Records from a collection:
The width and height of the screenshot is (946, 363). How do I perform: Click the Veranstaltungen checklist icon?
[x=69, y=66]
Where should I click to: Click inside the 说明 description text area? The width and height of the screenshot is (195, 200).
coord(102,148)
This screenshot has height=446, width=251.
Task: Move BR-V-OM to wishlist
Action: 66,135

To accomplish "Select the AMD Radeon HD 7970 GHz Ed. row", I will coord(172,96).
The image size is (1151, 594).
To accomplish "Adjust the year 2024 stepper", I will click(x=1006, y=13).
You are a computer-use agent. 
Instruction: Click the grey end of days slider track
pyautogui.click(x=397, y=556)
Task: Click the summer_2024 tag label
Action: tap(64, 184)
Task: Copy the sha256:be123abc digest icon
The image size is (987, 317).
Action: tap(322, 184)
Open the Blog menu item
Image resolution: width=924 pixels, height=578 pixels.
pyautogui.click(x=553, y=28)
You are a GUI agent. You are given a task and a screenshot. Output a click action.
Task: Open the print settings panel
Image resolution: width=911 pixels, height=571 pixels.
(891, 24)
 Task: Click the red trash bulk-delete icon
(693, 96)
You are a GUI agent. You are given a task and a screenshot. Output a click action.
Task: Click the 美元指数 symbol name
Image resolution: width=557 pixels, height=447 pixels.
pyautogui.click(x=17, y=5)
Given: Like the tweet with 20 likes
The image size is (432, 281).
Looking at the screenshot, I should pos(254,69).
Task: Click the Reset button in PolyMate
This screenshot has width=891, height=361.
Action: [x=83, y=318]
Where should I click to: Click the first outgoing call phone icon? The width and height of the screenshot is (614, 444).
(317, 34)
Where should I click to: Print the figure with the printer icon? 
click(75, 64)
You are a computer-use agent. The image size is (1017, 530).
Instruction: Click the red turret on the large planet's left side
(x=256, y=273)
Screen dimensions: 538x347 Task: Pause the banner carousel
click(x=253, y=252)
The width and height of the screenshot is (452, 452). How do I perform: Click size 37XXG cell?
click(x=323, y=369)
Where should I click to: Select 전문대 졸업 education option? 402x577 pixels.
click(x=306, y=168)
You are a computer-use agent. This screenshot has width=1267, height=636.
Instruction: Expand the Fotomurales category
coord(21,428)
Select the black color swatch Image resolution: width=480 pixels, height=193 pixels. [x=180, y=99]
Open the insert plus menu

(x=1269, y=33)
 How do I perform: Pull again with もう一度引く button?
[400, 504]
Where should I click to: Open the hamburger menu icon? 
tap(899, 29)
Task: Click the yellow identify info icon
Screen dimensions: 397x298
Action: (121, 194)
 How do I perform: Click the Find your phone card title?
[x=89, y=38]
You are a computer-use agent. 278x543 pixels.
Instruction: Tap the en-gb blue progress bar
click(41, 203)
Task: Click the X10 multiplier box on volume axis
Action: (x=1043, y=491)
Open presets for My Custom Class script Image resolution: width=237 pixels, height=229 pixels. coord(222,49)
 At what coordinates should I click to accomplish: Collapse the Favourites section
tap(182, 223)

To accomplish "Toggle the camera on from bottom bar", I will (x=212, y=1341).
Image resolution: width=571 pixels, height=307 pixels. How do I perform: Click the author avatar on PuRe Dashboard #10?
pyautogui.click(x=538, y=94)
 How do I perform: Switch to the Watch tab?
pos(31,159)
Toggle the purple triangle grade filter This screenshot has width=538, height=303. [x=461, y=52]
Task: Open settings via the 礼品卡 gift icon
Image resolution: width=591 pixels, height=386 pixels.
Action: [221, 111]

Assignment: Please give back all of the data exactly as it appears.

Solution for this problem:
The width and height of the screenshot is (946, 363). How do I perform: Click the Veranstaltungen checklist icon?
[x=69, y=66]
Where should I click to: Click inside the 说明 description text area? The width and height of the screenshot is (195, 200).
coord(102,148)
This screenshot has height=446, width=251.
Task: Move BR-V-OM to wishlist
Action: 66,135

To accomplish "Select the AMD Radeon HD 7970 GHz Ed. row", I will coord(172,96).
The image size is (1151, 594).
To accomplish "Adjust the year 2024 stepper", I will click(x=1006, y=13).
You are a computer-use agent. 
Instruction: Click the grey end of days slider track
pyautogui.click(x=397, y=556)
Task: Click the summer_2024 tag label
Action: tap(64, 184)
Task: Copy the sha256:be123abc digest icon
The image size is (987, 317).
Action: tap(322, 184)
Open the Blog menu item
Image resolution: width=924 pixels, height=578 pixels.
pyautogui.click(x=553, y=28)
You are a GUI agent. You are given a task and a screenshot. Output a click action.
Task: Open the print settings panel
Image resolution: width=911 pixels, height=571 pixels.
(891, 24)
 Task: Click the red trash bulk-delete icon
(693, 96)
You are a GUI agent. You are given a task and a screenshot. Output a click action.
Task: Click the 美元指数 symbol name
Image resolution: width=557 pixels, height=447 pixels.
pyautogui.click(x=17, y=5)
Given: Like the tweet with 20 likes
The image size is (432, 281).
Looking at the screenshot, I should pos(254,69).
Task: Click the Reset button in PolyMate
This screenshot has width=891, height=361.
Action: [x=83, y=318]
Where should I click to: Click the first outgoing call phone icon? The width and height of the screenshot is (614, 444).
(317, 34)
Where should I click to: Print the figure with the printer icon? 
click(75, 64)
You are a computer-use agent. The image size is (1017, 530).
Instruction: Click the red turret on the large planet's left side
(x=256, y=273)
Screen dimensions: 538x347 Task: Pause the banner carousel
click(x=253, y=252)
The width and height of the screenshot is (452, 452). How do I perform: Click size 37XXG cell?
click(x=323, y=369)
Where should I click to: Select 전문대 졸업 education option? 402x577 pixels.
click(x=306, y=168)
You are a computer-use agent. This screenshot has width=1267, height=636.
Instruction: Expand the Fotomurales category
coord(21,428)
Select the black color swatch Image resolution: width=480 pixels, height=193 pixels. [x=180, y=99]
Open the insert plus menu

(x=1269, y=33)
 How do I perform: Pull again with もう一度引く button?
[400, 504]
Where should I click to: Open the hamburger menu icon? 
tap(899, 29)
Task: Click the yellow identify info icon
Screen dimensions: 397x298
Action: (121, 194)
 How do I perform: Click the Find your phone card title?
[x=89, y=38]
You are a computer-use agent. 278x543 pixels.
Instruction: Tap the en-gb blue progress bar
click(41, 203)
Task: Click the X10 multiplier box on volume axis
Action: (x=1043, y=491)
Open presets for My Custom Class script Image resolution: width=237 pixels, height=229 pixels. coord(222,49)
 At what coordinates should I click to accomplish: Collapse the Favourites section
tap(182, 223)

To accomplish "Toggle the camera on from bottom bar", I will (x=212, y=1341).
Image resolution: width=571 pixels, height=307 pixels. How do I perform: Click the author avatar on PuRe Dashboard #10?
pyautogui.click(x=538, y=94)
 How do I perform: Switch to the Watch tab?
pos(31,159)
Toggle the purple triangle grade filter This screenshot has width=538, height=303. [x=461, y=52]
Task: Open settings via the 礼品卡 gift icon
Image resolution: width=591 pixels, height=386 pixels.
Action: [221, 111]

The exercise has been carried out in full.